Tastemakers

In recent years the auction houses have become increasingly enthralled with design and decoration as the new hallmarks of art collecting. Thus many sales with theme-driven titles like “The Elegant Eye” and “Style” have ensued, all bolstering the idea that art collecting now is less about art and more about aspiration, about lifestyle.

And who better to convey “good taste” than the world’s leading dealers and decorators?

One noteworthy sale that helped launch this trend took place in 2000 at Sotheby’s in London. It included many dazzling items from the shop on Pimlico Road of Christopher Hodsoll, esteemed decorator, textile entrepreneur and “daring” dealer. His shop was hailed as “the Rialto of the antiquaires.”

Just this week, and again at Sotheby’s in London, a similar tastemaker sale took place, and with much fanfare despite its being offered entirely online over a period of several days. It offered an eclectic, startling and tightly-curated group of some 140 items owned by the renowned London dealer Danny Katz, with premises in a townhouse on Hill Street in Mayfair.

I recall visiting Danny some years ago with the artist Jonathan Parker, who at the time was enjoying an extended and much-acclaimed exhibition of his paintings just down the road in the posh, unexpected surroundings of Lloyds Private Bank. Jonathan took me about the many floors of Danny’s gallery, all elegantly arrayed with paintings, furniture and works of art in settings that riveted one’s attention. Prominently on view was a newly-arrived picture, La Fileuse, by the prolific but little-known Belgian artist Firmin Baes. We stood admiring it as Danny pointed out its many bravura qualities.

And so his much-publicized sale at Sotheby’s this week, with the grand title “Refining Taste,” gave a glimpse into Danny’s long and remarkable collecting odyssey.
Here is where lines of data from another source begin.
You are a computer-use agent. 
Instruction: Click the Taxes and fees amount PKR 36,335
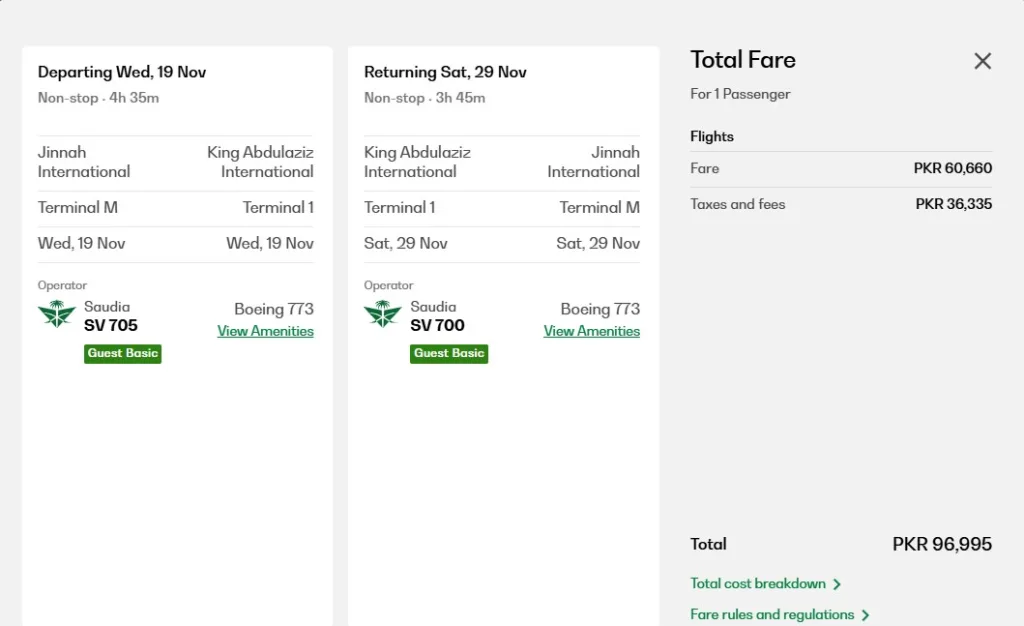[x=953, y=204]
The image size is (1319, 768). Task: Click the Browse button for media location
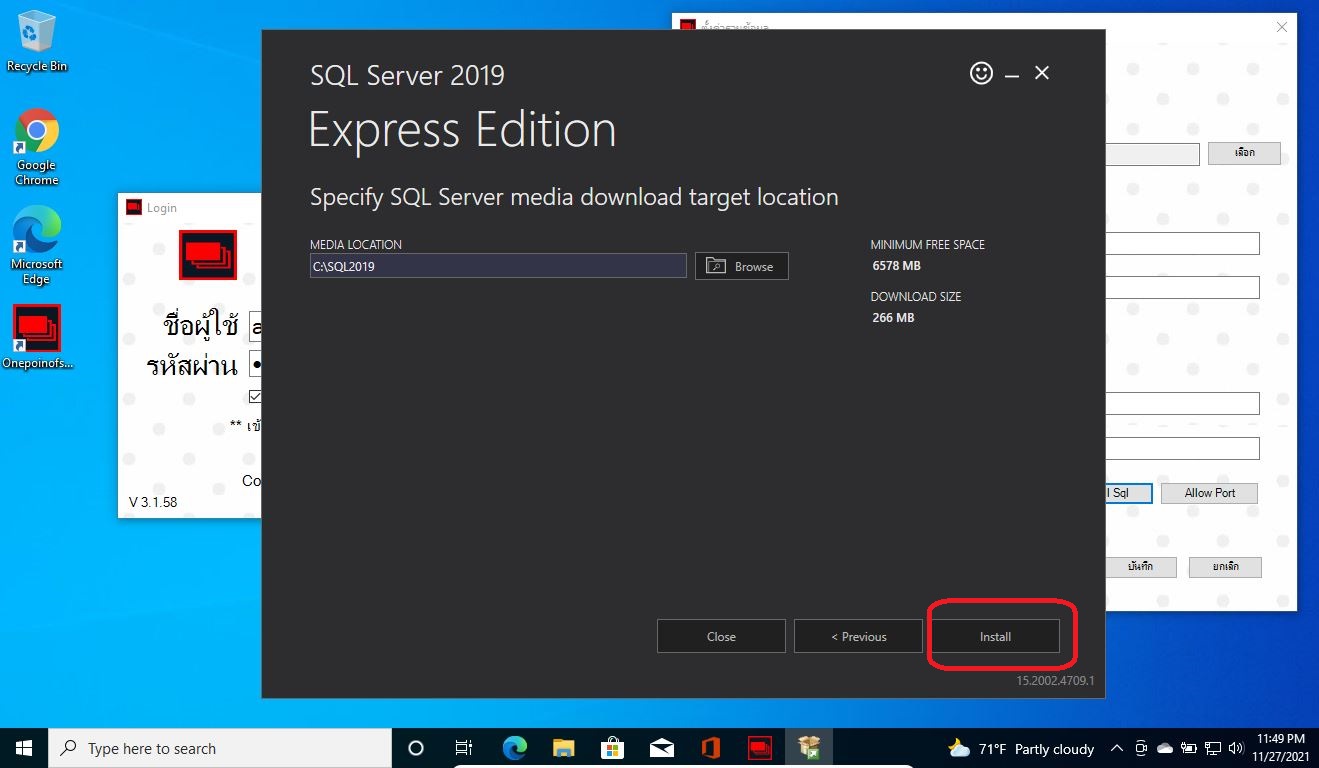click(742, 266)
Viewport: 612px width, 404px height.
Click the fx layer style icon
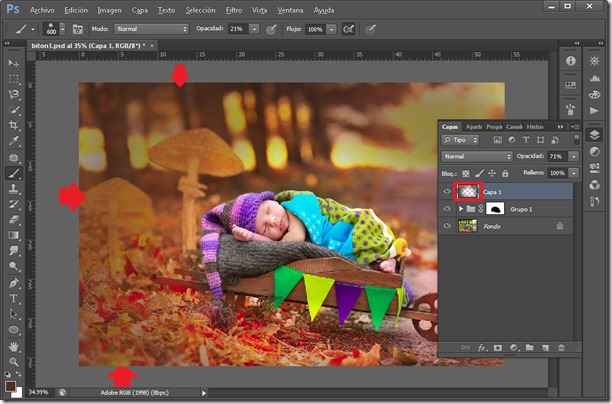480,347
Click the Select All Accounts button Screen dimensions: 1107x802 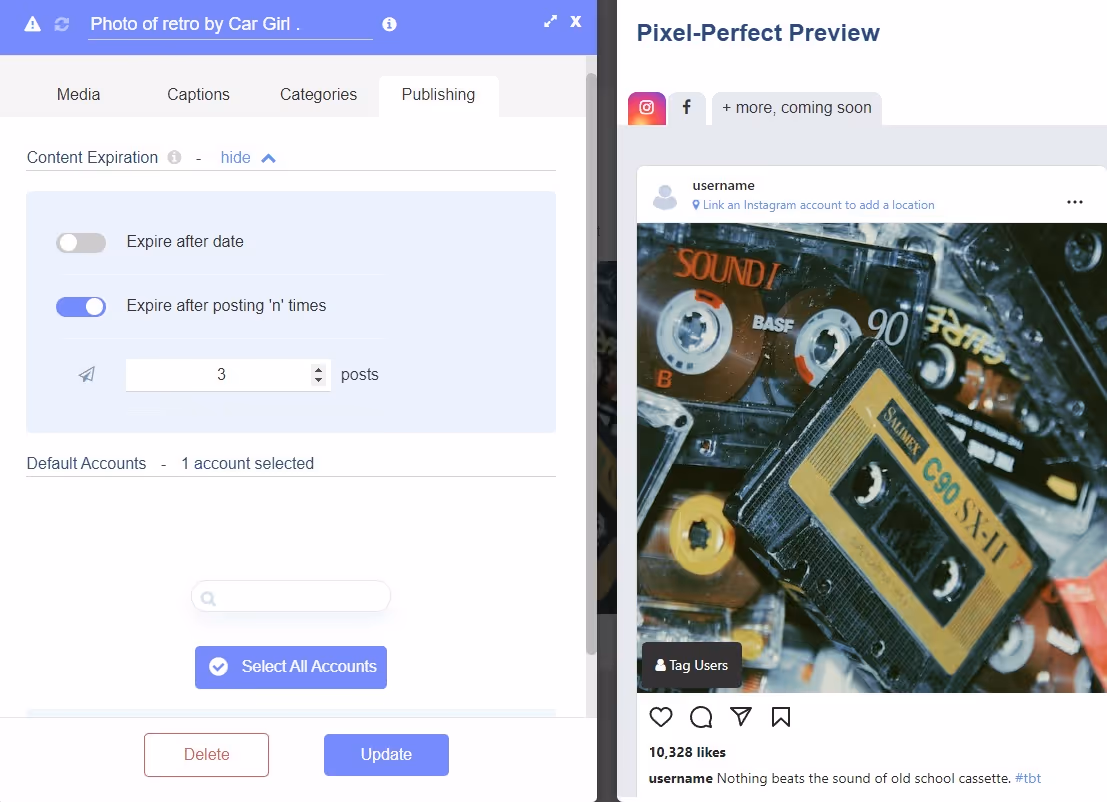291,667
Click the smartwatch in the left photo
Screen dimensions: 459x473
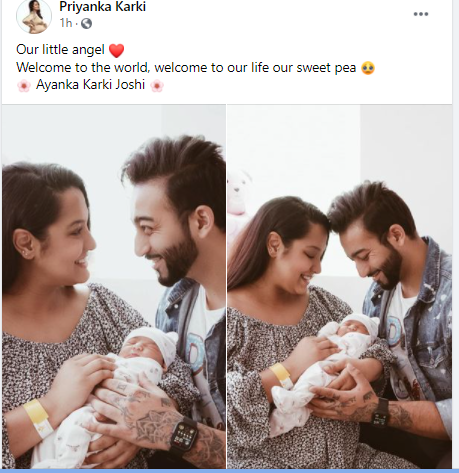(183, 436)
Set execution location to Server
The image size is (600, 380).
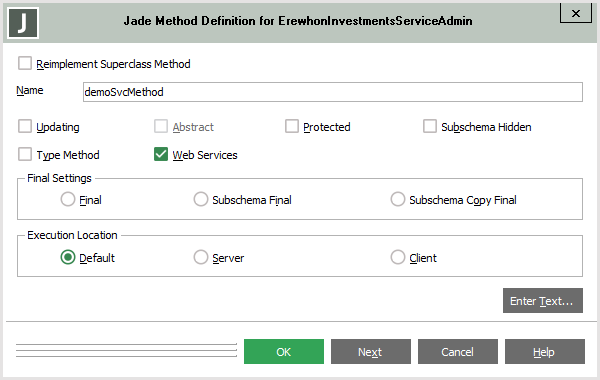point(201,258)
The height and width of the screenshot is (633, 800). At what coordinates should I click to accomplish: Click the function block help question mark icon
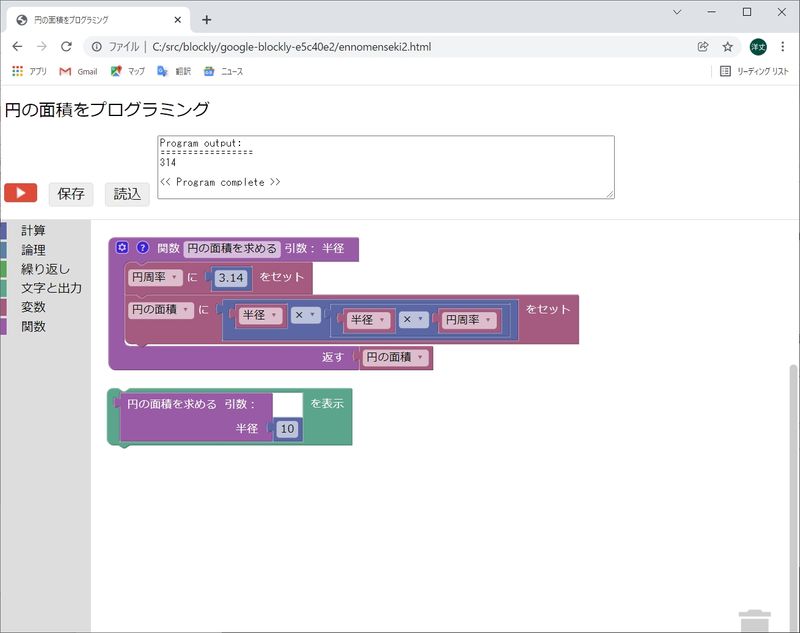pos(142,248)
As Danny now seems to be downsizing and moving into a new career focus on fewer and higher-valued artworks, the sale offered many wonderful finds he had made through the years.

Two works in particular jumped out at me from the online catalogue. Each was a portrait by the Scottish artist Doris Zinkeisen (1898-1991), who in her long and colorful career achieved distinction as a writer, commercial artist, society painter, wartime nurse, and costume and theatrical designer. Having never heard her name before the sale, I am now eager to know more about Doris Zinkeisen’s life and to see more of her paintings.

Early photographs show a woman of great beauty and flair. Perhaps Tilda Swinton could play her in one of those heroic Hollywood biopics—with room settings worthy of Christopher Hodsoll and Danny Katz, of course.